Sigmoid function

From Wikipedia, the free encyclopedia

A sigmoid function is a mathematical function that produces a sigmoid curve — a curve having an "S" shape. Often, sigmoid function refers to the special case of the logistic function shown at right and defined by the formula

$P(t) = \frac{1}{1 + e^{-t}}$

1 Members of the sigmoid family
2 Sigmoid functions in neural networks
3 Double sigmoid function
4 See also

[edit] Members of the sigmoid family

In general, a sigmoid function is real-valued and differentiable, having a non-negative or non-positive first derivative, one local minimum, and one local maximum.

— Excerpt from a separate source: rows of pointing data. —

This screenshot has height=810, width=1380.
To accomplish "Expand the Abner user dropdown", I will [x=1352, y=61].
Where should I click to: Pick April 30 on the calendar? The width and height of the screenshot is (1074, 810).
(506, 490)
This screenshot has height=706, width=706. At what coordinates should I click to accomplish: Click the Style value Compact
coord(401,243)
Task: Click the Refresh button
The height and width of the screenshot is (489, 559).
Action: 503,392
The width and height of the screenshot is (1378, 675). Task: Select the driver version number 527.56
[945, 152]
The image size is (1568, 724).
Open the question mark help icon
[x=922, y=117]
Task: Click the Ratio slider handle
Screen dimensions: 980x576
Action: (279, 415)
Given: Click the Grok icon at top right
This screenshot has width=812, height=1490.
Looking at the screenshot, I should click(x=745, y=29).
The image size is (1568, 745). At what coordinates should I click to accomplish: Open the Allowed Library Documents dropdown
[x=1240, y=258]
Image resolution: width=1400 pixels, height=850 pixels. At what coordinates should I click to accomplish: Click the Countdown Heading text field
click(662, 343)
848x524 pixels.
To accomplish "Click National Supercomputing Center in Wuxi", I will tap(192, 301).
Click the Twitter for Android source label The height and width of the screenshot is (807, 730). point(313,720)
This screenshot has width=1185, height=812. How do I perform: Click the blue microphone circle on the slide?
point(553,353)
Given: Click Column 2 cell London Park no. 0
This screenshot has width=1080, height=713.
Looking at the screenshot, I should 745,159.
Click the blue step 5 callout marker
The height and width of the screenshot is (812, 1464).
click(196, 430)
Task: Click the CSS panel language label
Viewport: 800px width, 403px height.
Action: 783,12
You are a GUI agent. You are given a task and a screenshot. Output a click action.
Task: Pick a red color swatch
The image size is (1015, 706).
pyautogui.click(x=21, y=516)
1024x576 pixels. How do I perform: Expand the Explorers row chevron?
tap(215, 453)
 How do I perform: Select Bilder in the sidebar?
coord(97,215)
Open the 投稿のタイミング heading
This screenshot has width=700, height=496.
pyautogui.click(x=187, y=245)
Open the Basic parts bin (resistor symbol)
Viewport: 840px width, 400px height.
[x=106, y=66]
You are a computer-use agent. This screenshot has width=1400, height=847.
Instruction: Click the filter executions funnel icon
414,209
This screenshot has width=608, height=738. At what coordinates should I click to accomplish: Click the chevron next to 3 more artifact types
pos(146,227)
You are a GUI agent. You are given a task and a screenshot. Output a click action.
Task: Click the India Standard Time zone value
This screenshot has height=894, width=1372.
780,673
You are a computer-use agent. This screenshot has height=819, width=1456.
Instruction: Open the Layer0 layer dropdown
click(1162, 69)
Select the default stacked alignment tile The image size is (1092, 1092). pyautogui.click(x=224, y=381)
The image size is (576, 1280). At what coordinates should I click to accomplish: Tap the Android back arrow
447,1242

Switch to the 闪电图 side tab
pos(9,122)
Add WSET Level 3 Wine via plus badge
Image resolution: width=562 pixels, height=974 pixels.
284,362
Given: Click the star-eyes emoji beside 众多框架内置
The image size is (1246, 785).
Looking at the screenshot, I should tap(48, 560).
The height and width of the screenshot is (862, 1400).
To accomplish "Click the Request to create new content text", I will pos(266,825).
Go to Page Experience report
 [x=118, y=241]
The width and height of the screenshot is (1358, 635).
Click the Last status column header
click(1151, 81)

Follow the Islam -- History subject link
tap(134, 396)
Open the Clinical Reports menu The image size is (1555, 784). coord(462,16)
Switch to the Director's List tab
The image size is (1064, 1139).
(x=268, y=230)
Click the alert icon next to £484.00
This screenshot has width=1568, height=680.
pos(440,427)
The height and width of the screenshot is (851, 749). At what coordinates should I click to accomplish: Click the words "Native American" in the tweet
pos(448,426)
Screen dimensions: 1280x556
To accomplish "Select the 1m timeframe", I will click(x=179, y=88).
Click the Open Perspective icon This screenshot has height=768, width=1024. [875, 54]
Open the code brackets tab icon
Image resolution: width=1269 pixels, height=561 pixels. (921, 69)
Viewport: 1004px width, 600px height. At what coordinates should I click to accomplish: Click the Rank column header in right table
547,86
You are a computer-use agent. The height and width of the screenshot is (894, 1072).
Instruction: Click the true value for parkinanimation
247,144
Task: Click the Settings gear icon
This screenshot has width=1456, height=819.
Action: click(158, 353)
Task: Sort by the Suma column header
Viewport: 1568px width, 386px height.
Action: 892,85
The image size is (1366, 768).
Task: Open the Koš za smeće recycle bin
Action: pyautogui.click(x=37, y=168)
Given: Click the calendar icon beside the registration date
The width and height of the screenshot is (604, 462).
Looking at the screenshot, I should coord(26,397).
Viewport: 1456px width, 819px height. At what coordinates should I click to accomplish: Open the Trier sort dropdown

Besides the logistic function, sigmoid functions include the ordinary arc-tangent, the hyperbolic tangent, and the error function. The integral of any smooth, positive, "bump-shaped" function will be sigmoidal, thus the cumulative distribution functions for many common probability distributions are sigmoidal.

The logistic sigmoid function is related to the hyperbolic tangent, e.g., by

$1-2\frac{1}{1+e^{-x}} = - \tanh\frac{x}{2}$

[edit] Sigmoid functions in neural networks

Sigmoid functions are often used in neural networks to introduce nonlinearity in the model and/or to make sure that certain signals remain within a specified range. A popular neural net element computes a linear combination of its input signals, and applies a bounded sigmoid function to the result; this model can be seen as a "smoothed" variant of the classical threshold neuron.

A reason for its popularity in neural networks is because the sigmoid function satisfies

$\frac{d}{dt}{\rm sig}(t) = {\rm sig}(t) - {\rm sig}^2(t) = {\rm sig}(t) \left ( 1 - {\rm sig}(t) \right ).$

The right hand side is a low order polynomial function of $sig(t)$ . Furthermore, the polynomial has factors $sig(t)$ and $1 - sig(t)$ , both of which are simple to compute. Given $sig(t)$ at a particular t, the derivative of the sigmoid function at that t can be obtained by multiplying the two factors together. These relationships result in simplified implementations of artificial neural networks with artificial neurons.